Martha Beck e Cristiane Jungblut
O Globo
Secretário do Tesouro admite que a mudança do IGP-DI para outro indexador é possível
BRASÍLIA - Diante da queda das taxas de juros e da necessidade de retomar a agenda da reforma tributária para turbinar o crescimento da economia, a equipe econômica acena com a possibilidade de mudar o indexador de dívidas dos estados, desde que não seja afetada a Lei de Responsabilidade Fiscal (LRF). O secretário do Tesouro Nacional, Arno Augustin, admite que a mudança do IGP-DI para outro indexador seria positiva. Admite que o IGP-DI não é o mais preciso, mas discorda do argumento dos estados de que está havendo um aumento do passivo das dívidas:
— A atual forma de indexação não leva a passivos no futuro. As dívidas dos estados vêm caindo mais rapidamente hoje, tanto que o governo federal está permitindo que eles tomem mais crédito. A dificuldade (de mexer no indexador) é técnica. Estamos avaliando se ela afeta a LRF — disse Arno ao GLOBO, na segunda-feira: — Não considero que haja situação difícil para os estados.

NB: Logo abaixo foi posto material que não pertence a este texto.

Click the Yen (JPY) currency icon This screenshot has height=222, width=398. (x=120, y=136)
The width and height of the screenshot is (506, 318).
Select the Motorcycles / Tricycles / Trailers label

Ele se refere ao fato de a União já ter ampliado o limite de endividamento dos estados, desde o início de 2011, em mais de R$ 40 bilhões.
Os governadores reclamam que os contratos de dívidas são corrigidos por IGP-DI mais 6% a 9% (acima da taxa básica de juros do mercado) e que esse indexador estaria gerando um passivo muito elevado para os estados, chegando a R$ 20 bilhões em alguns casos.
A mudança no indexador só é admitida na equipe econômica se não houver alteração da LRF. O problema é que, aberta a negociação, os governadores queiram mexer também no percentual de 6% a 9% e o valor do passivo. Nesse caso, avisou o ministro Guido Mantega, não há negociação.